Blog o perfumach. W oparach popkultury.

Benefit – Laugh with me Lee Lee

Laugh with me Lee Lee to woda toaletowa z kolekcji zapachowej Benefit, z 2009 roku.  Reklamowana jest  jako kwiatowo – drzewna kompozycja dla przebojowych, młodych kobiet. Tylko jak tutaj interpretować młodość…

Perfumy marki Benefit noszące kobiece imiona (m.in. Gina, Bella, Sasha) to mieszanki owocowo – kwiatowe zamknięte we flakonikach przypominające shaker to drinków. Każdy z nich, pochodzi z  pudełka przypominającego domek, mieszkanie. Urocze, prawda?

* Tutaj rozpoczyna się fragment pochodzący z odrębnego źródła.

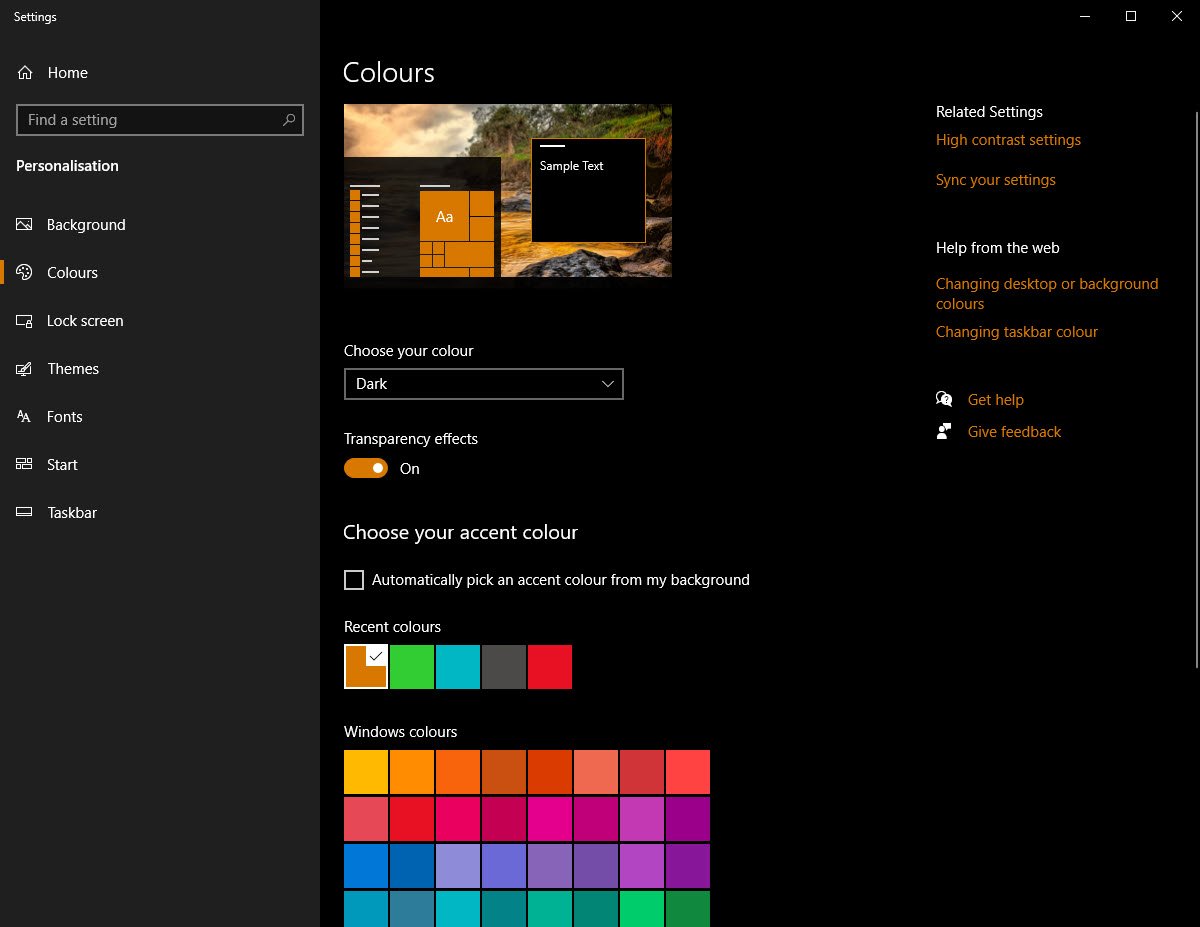Click the Home icon in sidebar
This screenshot has width=1200, height=927.
click(x=25, y=73)
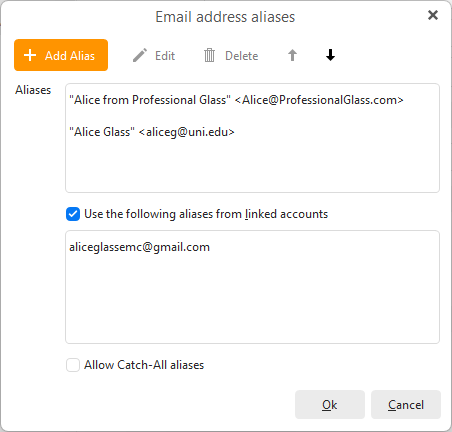Click the Allow Catch-All aliases label text

point(144,365)
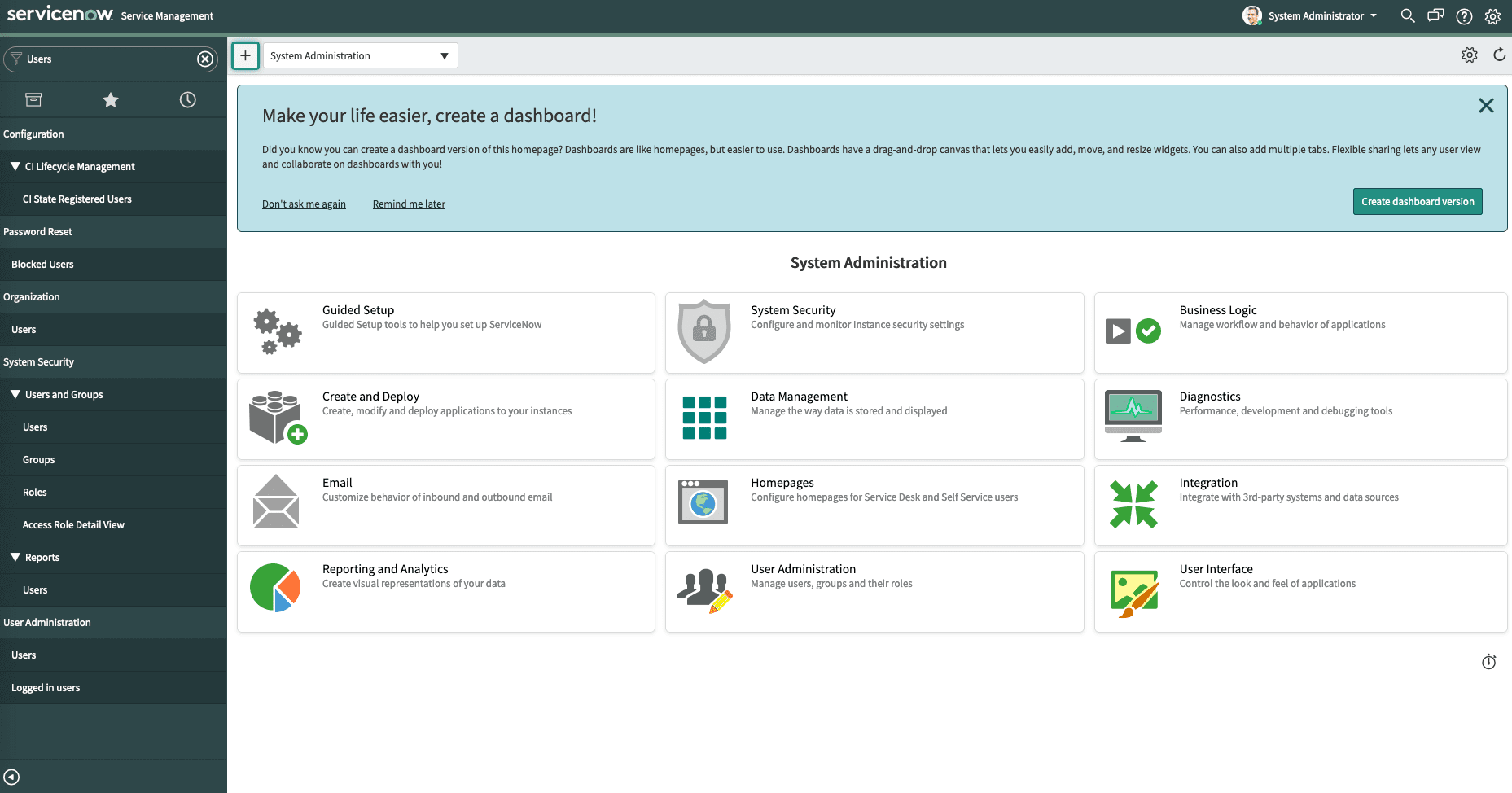The height and width of the screenshot is (793, 1512).
Task: Open the System Administration homepage dropdown
Action: point(360,56)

Przechodząc do Lee Lee..Spójrzmy na obiecujące nuty zapachowe:
Nuty głowy: melon, liść czarnej porzeczki, cytrusy
Nuty serca: fiołek, lilia, jaśmin
Nuty głowy: drzewo sandałowe, ambra, białe drewno

Od początku króluje lilia, gdzieś w tle tańcuje melon. Po około godzinie wyrasta delikatny jaśmin, który pokrywa się aromatem cytryny i drzewną nutą.
Tyle.Nic więcej powiedzieć o tym zapachu nie mogę. Nie ma nic drażniącego, nic powalającego.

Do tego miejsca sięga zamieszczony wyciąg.